* [WHAT IS BEING ASKED]: In the data below, find the line containing "Given: Start a chat with 今すぐチャット", then set down that line and every later line up to and including the line containing "Given: Click the Production", exactly.

* [TASK MATERIAL]:
# # #
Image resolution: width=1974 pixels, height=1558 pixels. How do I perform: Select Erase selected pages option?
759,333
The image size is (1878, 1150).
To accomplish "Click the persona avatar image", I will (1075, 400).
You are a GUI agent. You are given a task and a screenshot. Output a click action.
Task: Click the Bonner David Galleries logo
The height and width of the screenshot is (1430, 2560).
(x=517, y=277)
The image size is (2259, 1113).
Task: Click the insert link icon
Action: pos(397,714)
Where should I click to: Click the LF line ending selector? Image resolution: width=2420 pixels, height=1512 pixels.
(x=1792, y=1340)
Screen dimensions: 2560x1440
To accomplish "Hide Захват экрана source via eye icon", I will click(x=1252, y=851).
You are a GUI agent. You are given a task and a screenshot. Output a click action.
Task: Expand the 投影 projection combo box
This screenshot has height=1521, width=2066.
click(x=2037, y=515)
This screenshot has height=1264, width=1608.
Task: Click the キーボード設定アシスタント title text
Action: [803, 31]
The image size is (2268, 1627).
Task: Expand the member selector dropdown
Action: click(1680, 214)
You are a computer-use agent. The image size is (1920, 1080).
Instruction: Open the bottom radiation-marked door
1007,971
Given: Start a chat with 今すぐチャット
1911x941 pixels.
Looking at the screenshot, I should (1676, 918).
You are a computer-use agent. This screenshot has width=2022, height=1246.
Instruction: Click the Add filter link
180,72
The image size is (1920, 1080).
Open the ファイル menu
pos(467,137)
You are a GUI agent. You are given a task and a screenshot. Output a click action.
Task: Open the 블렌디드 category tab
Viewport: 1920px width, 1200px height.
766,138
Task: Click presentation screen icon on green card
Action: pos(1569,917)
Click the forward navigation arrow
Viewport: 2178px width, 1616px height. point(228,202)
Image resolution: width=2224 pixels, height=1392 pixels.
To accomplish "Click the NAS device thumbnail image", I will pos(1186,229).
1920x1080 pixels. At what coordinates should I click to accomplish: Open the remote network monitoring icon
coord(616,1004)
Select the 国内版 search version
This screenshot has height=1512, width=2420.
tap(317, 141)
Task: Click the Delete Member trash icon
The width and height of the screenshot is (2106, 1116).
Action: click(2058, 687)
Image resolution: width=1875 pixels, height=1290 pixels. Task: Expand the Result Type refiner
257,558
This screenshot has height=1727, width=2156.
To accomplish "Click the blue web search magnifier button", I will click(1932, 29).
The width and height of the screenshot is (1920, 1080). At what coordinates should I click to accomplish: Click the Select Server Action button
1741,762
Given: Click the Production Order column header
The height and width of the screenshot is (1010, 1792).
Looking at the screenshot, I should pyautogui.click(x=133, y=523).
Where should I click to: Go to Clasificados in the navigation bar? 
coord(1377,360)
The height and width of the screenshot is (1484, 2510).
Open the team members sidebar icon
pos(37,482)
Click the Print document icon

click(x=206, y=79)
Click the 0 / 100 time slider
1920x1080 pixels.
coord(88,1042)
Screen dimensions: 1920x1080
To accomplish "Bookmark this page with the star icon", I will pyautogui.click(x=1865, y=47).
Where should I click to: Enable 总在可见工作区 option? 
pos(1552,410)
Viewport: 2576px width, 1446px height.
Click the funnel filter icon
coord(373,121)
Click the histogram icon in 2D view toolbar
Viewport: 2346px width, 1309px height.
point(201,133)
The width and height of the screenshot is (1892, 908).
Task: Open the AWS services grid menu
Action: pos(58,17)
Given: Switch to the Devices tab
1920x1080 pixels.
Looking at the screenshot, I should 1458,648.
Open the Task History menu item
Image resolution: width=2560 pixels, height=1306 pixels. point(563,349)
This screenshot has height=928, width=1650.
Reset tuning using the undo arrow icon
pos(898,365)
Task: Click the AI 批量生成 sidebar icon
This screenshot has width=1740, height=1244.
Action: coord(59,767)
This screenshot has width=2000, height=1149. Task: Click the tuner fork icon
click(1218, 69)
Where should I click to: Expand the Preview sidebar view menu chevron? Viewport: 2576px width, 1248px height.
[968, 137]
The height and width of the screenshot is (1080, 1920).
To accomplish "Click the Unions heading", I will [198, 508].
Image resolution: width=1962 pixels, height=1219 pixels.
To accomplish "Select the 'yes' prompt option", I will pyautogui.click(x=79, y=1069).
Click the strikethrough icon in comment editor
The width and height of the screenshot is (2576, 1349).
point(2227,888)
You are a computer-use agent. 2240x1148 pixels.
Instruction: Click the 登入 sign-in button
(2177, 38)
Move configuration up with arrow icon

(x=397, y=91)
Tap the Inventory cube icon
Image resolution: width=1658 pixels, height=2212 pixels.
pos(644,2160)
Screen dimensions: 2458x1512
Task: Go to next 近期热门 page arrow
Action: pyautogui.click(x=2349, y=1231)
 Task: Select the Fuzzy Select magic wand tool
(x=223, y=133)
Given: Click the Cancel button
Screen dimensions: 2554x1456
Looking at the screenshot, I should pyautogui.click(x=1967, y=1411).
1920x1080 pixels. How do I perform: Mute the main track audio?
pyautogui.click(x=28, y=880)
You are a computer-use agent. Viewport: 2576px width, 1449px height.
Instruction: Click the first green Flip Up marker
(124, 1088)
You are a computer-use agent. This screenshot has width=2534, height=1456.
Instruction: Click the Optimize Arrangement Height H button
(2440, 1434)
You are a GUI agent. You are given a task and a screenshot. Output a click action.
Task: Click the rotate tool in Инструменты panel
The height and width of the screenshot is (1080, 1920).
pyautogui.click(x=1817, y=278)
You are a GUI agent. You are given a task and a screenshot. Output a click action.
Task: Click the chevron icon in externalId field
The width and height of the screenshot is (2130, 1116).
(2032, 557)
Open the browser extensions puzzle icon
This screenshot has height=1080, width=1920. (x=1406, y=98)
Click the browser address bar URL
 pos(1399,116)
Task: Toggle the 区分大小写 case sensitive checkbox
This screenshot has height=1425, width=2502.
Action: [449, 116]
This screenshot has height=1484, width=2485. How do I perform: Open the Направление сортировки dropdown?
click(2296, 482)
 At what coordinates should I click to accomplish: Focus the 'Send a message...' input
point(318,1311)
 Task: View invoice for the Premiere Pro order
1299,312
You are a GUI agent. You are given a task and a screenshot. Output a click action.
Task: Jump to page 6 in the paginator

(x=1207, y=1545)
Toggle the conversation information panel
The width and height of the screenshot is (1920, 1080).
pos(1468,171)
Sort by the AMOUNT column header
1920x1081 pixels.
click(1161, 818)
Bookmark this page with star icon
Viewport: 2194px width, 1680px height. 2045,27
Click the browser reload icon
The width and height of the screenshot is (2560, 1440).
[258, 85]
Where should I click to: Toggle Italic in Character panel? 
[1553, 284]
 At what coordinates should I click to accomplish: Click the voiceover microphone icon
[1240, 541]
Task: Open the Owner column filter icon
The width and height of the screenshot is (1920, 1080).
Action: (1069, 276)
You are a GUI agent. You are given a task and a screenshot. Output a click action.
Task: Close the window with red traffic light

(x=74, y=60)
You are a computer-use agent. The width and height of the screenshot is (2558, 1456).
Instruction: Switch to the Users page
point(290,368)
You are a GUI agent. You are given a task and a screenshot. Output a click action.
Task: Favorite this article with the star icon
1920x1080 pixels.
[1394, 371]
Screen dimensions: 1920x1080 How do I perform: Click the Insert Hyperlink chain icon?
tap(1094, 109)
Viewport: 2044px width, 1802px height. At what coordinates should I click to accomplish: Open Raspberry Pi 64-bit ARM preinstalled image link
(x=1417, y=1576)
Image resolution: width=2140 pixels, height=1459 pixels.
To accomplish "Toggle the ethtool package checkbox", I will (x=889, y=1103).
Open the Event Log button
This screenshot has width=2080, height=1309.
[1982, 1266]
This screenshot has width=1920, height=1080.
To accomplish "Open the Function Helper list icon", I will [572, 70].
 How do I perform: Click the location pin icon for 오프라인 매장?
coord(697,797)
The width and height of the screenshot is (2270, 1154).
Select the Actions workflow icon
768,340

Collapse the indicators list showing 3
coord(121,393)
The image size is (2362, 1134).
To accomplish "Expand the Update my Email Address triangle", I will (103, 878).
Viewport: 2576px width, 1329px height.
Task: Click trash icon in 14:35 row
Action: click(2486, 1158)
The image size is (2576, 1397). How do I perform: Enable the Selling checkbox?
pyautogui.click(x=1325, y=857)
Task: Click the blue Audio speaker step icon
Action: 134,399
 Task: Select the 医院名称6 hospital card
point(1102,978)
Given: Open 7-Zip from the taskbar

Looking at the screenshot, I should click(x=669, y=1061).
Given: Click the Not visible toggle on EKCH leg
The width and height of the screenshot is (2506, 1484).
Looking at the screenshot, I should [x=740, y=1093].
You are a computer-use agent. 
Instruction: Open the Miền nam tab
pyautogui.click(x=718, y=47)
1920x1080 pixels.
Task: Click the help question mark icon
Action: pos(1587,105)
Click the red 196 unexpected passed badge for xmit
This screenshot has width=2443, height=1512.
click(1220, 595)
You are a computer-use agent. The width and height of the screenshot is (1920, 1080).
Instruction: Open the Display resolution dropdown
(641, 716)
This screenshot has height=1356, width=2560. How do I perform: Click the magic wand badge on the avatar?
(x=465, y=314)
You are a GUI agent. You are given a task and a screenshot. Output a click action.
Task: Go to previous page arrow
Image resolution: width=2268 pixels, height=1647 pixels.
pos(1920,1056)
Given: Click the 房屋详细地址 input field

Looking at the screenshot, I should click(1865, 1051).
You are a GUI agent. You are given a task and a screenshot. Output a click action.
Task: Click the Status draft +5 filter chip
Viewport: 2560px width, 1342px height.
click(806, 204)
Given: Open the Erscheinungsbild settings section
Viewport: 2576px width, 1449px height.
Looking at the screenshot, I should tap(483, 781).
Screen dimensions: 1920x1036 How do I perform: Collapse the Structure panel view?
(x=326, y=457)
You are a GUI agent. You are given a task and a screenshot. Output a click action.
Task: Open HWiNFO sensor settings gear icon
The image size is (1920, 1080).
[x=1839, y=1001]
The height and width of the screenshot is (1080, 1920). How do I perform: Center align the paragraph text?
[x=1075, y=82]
# # #
* [PROBLEM SOLUTION]:
Given: Start a chat with 今すぐチャット
1911x941 pixels.
Looking at the screenshot, I should (1676, 918).
You are a computer-use agent. This screenshot has width=2022, height=1246.
Instruction: Click the Add filter link
180,72
The image size is (1920, 1080).
Open the ファイル menu
pos(467,137)
You are a GUI agent. You are given a task and a screenshot. Output a click action.
Task: Open the 블렌디드 category tab
Viewport: 1920px width, 1200px height.
766,138
Task: Click presentation screen icon on green card
Action: pos(1569,917)
Click the forward navigation arrow
Viewport: 2178px width, 1616px height. point(228,202)
Image resolution: width=2224 pixels, height=1392 pixels.
To accomplish "Click the NAS device thumbnail image", I will pos(1186,229).
1920x1080 pixels. At what coordinates should I click to accomplish: Open the remote network monitoring icon
coord(616,1004)
Select the 国内版 search version
This screenshot has height=1512, width=2420.
tap(317, 141)
Task: Click the Delete Member trash icon
The width and height of the screenshot is (2106, 1116).
Action: click(2058, 687)
Image resolution: width=1875 pixels, height=1290 pixels. Task: Expand the Result Type refiner
257,558
This screenshot has height=1727, width=2156.
To accomplish "Click the blue web search magnifier button", I will click(1932, 29).
The width and height of the screenshot is (1920, 1080). At what coordinates should I click to accomplish: Click the Select Server Action button
1741,762
Given: Click the Production Order column header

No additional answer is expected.